1729 = ….00000000000001729.

23939041729 = …000000000023939041729.

If you want the 10-adic numbers, then you allow other digits, not just 0, infinitely stretching to the left: eg, ….33333330003959, or …..94934720058920000002393933.

I know he said at the start of the video “surely these are just infinity?” but when using p-adic numbers, the answer is “no, don’t think of these as infinity. They aren’t”.

For example, if I take the number ….857142857142857143:

* Well, if we multiply it by 7, then we get …0000000000000001 (as shown in the video).
* But we already know that …00000000000001 is the usual whole number 1.
* If ….857142857142857143 x 7 = 1, then surely ….857142857142857143 = 1/7.

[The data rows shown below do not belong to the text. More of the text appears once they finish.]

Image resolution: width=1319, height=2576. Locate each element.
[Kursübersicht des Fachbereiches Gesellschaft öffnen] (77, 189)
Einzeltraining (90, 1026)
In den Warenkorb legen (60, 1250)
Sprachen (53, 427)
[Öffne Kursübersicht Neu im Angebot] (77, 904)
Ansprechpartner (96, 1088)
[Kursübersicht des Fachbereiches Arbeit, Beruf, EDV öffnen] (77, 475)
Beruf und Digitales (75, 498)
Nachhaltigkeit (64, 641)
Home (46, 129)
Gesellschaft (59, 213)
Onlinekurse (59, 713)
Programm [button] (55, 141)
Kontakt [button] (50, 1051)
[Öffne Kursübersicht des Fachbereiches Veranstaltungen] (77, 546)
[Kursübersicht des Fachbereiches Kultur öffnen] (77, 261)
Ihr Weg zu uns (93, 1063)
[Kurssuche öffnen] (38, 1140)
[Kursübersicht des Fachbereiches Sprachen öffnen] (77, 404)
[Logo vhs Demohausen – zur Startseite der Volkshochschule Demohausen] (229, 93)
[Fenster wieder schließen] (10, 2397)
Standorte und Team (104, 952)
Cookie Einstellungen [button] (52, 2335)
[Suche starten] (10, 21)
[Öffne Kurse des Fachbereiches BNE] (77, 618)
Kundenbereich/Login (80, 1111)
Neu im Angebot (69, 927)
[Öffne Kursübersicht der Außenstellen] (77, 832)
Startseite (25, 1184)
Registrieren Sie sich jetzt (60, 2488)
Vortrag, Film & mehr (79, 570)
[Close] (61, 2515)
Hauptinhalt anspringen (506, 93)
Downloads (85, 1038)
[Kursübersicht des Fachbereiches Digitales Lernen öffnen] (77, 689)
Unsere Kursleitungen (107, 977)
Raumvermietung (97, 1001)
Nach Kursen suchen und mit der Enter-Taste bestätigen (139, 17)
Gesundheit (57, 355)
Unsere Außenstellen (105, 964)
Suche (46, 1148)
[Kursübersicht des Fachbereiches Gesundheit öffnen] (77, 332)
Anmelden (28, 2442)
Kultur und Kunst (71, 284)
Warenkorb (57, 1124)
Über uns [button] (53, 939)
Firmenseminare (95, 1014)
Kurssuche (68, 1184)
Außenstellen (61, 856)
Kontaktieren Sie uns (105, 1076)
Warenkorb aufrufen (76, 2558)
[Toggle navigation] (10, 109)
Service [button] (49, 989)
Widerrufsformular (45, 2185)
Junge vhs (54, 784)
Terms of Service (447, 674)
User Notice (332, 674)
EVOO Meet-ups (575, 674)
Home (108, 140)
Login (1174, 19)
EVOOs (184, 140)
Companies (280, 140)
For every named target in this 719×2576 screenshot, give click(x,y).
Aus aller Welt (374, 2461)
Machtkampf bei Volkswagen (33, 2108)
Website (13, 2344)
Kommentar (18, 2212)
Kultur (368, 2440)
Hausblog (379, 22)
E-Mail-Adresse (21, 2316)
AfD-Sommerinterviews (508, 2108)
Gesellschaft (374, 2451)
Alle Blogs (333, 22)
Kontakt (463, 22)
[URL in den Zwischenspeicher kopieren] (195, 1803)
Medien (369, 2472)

So the 10-adic numbers can include rational numbers like 1/7. And also negative numbers like -1/7.

So they have something in common with our usual number system. On the other hand:

* there are numbers in our normal number system that are missing from the 10-adics: for example, 1/2. It’s not possible to find a string of digits which, when you double it, you get …000000000001. No matter what you pick, the 1’s digit will be even. So the 10-adics only have some fractions, not all of them.
* but there are also numbers the 10-adics have that our normal number system doesn’t have. Using normal numbers, if you want to solve X^2 = X, there are only two solutions: 0 and 1.
* With the 10-adics, however, there are more solutions:
* ….0000000000000 x ….000000000000 = …000000000000 (ie, 0 x 0 = 0)
* ….0000000000001 x ….000000000001 = …000000000001 (ie, 1 x 1 = 1)
* ….259918212890625 x ….259918212890625 = ….259918212890625 (a brand new number that he started the video with)
* …7743740081787109376… x ….7743740081787109376 = …7743740081787109376 (yet another brand new number).

That brand new number isn’t “infinity”. If it was, then every 10-adic would be infinity, but they don’t all give themselves back when you square them. In fact (amongst the 10-adics), it’s just those four.